**Exercise**
Could you reproduce the listing below with every "GUI agent" changed to "screen assistant" and everything else left as it is?

**The input**
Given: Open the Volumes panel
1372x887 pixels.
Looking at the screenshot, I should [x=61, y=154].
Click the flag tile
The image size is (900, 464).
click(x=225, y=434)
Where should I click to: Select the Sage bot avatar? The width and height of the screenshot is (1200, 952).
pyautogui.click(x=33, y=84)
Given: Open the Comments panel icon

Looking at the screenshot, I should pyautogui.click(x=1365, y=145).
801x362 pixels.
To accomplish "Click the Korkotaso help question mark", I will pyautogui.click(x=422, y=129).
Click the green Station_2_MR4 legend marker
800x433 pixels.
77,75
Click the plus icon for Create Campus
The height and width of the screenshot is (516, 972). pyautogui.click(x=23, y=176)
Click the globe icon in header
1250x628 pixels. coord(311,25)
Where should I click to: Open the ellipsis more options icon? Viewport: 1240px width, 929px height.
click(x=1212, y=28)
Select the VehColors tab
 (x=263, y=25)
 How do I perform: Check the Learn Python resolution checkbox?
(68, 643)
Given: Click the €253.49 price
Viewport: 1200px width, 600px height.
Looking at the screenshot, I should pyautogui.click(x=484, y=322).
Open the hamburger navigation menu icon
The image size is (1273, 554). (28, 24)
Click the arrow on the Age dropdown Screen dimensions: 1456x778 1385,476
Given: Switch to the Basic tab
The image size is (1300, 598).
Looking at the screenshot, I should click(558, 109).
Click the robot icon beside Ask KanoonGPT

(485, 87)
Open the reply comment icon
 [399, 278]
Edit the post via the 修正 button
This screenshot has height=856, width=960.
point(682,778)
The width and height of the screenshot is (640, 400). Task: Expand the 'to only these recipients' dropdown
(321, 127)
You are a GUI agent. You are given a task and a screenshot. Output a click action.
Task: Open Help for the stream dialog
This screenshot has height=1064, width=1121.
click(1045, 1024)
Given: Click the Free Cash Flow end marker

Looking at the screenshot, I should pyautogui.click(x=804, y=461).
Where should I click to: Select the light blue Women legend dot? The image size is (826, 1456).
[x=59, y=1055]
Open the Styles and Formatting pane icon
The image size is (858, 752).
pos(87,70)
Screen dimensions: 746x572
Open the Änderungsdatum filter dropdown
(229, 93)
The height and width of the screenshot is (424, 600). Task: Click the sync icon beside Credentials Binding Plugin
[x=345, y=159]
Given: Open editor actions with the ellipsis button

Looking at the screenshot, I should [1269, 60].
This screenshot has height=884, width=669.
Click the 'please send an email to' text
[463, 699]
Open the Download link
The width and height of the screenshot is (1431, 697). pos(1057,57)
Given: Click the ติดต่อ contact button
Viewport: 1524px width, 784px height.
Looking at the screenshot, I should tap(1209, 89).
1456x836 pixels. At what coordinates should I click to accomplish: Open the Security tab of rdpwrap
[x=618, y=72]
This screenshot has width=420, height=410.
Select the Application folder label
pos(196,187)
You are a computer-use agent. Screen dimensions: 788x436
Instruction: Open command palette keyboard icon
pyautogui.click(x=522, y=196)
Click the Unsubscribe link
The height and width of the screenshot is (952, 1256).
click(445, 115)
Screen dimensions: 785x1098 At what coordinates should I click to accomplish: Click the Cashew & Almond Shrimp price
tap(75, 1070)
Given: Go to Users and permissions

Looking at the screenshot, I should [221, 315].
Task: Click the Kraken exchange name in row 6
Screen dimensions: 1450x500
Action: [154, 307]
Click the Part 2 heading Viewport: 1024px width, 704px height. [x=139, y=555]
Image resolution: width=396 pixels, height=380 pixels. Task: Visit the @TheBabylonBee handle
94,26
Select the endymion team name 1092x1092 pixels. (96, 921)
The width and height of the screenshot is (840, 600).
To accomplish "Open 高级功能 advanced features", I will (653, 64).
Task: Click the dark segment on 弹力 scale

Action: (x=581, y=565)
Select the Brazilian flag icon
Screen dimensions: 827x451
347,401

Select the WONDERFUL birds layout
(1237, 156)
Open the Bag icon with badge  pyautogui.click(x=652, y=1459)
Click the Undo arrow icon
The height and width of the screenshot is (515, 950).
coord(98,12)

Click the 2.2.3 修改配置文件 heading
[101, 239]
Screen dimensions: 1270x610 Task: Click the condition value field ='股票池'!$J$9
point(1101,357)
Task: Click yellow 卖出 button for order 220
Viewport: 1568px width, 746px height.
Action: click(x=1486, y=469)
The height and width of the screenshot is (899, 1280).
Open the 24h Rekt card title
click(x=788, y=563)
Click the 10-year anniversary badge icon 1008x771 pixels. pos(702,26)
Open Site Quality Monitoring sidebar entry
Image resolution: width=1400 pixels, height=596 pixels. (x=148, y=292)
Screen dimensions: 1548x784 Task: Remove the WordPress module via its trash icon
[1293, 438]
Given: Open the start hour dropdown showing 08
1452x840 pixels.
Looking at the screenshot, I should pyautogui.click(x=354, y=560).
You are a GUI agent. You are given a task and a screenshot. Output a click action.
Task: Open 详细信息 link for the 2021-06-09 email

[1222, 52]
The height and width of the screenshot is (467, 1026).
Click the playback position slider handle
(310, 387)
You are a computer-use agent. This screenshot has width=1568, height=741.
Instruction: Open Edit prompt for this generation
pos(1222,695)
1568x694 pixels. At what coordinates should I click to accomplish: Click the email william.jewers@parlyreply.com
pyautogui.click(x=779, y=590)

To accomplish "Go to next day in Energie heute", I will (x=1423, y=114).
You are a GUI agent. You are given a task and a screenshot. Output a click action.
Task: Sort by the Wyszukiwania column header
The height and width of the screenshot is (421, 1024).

**The response**
Given: Open the Volumes panel
1372x887 pixels.
Looking at the screenshot, I should [x=61, y=154].
Click the flag tile
The image size is (900, 464).
click(x=225, y=434)
Where should I click to: Select the Sage bot avatar? The width and height of the screenshot is (1200, 952).
pyautogui.click(x=33, y=84)
Given: Open the Comments panel icon

Looking at the screenshot, I should pyautogui.click(x=1365, y=145).
801x362 pixels.
To accomplish "Click the Korkotaso help question mark", I will pyautogui.click(x=422, y=129).
Click the green Station_2_MR4 legend marker
800x433 pixels.
77,75
Click the plus icon for Create Campus
The height and width of the screenshot is (516, 972). pyautogui.click(x=23, y=176)
Click the globe icon in header
1250x628 pixels. coord(311,25)
Where should I click to: Open the ellipsis more options icon? Viewport: 1240px width, 929px height.
click(x=1212, y=28)
Select the VehColors tab
 (x=263, y=25)
 How do I perform: Check the Learn Python resolution checkbox?
(68, 643)
Given: Click the €253.49 price
Viewport: 1200px width, 600px height.
Looking at the screenshot, I should pyautogui.click(x=484, y=322).
Open the hamburger navigation menu icon
The image size is (1273, 554). (28, 24)
Click the arrow on the Age dropdown Screen dimensions: 1456x778 1385,476
Given: Switch to the Basic tab
The image size is (1300, 598).
Looking at the screenshot, I should click(558, 109).
Click the robot icon beside Ask KanoonGPT

(485, 87)
Open the reply comment icon
 [399, 278]
Edit the post via the 修正 button
This screenshot has height=856, width=960.
point(682,778)
The width and height of the screenshot is (640, 400). Task: Expand the 'to only these recipients' dropdown
(321, 127)
You are a screen assistant. You are given a task and a screenshot. Output a click action.
Task: Open Help for the stream dialog
This screenshot has height=1064, width=1121.
click(1045, 1024)
Given: Click the Free Cash Flow end marker

Looking at the screenshot, I should pyautogui.click(x=804, y=461).
Where should I click to: Select the light blue Women legend dot? The image size is (826, 1456).
[x=59, y=1055]
Open the Styles and Formatting pane icon
The image size is (858, 752).
pos(87,70)
Screen dimensions: 746x572
Open the Änderungsdatum filter dropdown
(229, 93)
The height and width of the screenshot is (424, 600). Task: Click the sync icon beside Credentials Binding Plugin
[x=345, y=159]
Given: Open editor actions with the ellipsis button

Looking at the screenshot, I should [1269, 60].
This screenshot has height=884, width=669.
Click the 'please send an email to' text
[463, 699]
Open the Download link
The width and height of the screenshot is (1431, 697). pos(1057,57)
Given: Click the ติดต่อ contact button
Viewport: 1524px width, 784px height.
Looking at the screenshot, I should tap(1209, 89).
1456x836 pixels. At what coordinates should I click to accomplish: Open the Security tab of rdpwrap
[x=618, y=72]
This screenshot has width=420, height=410.
Select the Application folder label
pos(196,187)
You are a computer-use agent. Screen dimensions: 788x436
Instruction: Open command palette keyboard icon
pyautogui.click(x=522, y=196)
Click the Unsubscribe link
The height and width of the screenshot is (952, 1256).
click(445, 115)
Screen dimensions: 785x1098 At what coordinates should I click to accomplish: Click the Cashew & Almond Shrimp price
tap(75, 1070)
Given: Go to Users and permissions

Looking at the screenshot, I should [221, 315].
Task: Click the Kraken exchange name in row 6
Screen dimensions: 1450x500
Action: [154, 307]
Click the Part 2 heading Viewport: 1024px width, 704px height. [x=139, y=555]
Image resolution: width=396 pixels, height=380 pixels. Task: Visit the @TheBabylonBee handle
94,26
Select the endymion team name 1092x1092 pixels. (96, 921)
The width and height of the screenshot is (840, 600).
To accomplish "Open 高级功能 advanced features", I will (653, 64).
Task: Click the dark segment on 弹力 scale

Action: (x=581, y=565)
Select the Brazilian flag icon
Screen dimensions: 827x451
347,401

Select the WONDERFUL birds layout
(1237, 156)
Open the Bag icon with badge  pyautogui.click(x=652, y=1459)
Click the Undo arrow icon
The height and width of the screenshot is (515, 950).
coord(98,12)

Click the 2.2.3 修改配置文件 heading
[101, 239]
Screen dimensions: 1270x610 Task: Click the condition value field ='股票池'!$J$9
point(1101,357)
Task: Click yellow 卖出 button for order 220
Viewport: 1568px width, 746px height.
Action: click(x=1486, y=469)
The height and width of the screenshot is (899, 1280).
Open the 24h Rekt card title
click(x=788, y=563)
Click the 10-year anniversary badge icon 1008x771 pixels. pos(702,26)
Open Site Quality Monitoring sidebar entry
Image resolution: width=1400 pixels, height=596 pixels. (x=148, y=292)
Screen dimensions: 1548x784 Task: Remove the WordPress module via its trash icon
[1293, 438]
Given: Open the start hour dropdown showing 08
1452x840 pixels.
Looking at the screenshot, I should pyautogui.click(x=354, y=560).
You are a screen assistant. You are given a task and a screenshot. Output a click action.
Task: Open 详细信息 link for the 2021-06-09 email

[1222, 52]
The height and width of the screenshot is (467, 1026).
Click the playback position slider handle
(310, 387)
You are a computer-use agent. This screenshot has width=1568, height=741.
Instruction: Open Edit prompt for this generation
pos(1222,695)
1568x694 pixels. At what coordinates should I click to accomplish: Click the email william.jewers@parlyreply.com
pyautogui.click(x=779, y=590)

To accomplish "Go to next day in Energie heute", I will (x=1423, y=114).
You are a screen assistant. You are given a task and a screenshot. Output a click action.
Task: Sort by the Wyszukiwania column header
The height and width of the screenshot is (421, 1024).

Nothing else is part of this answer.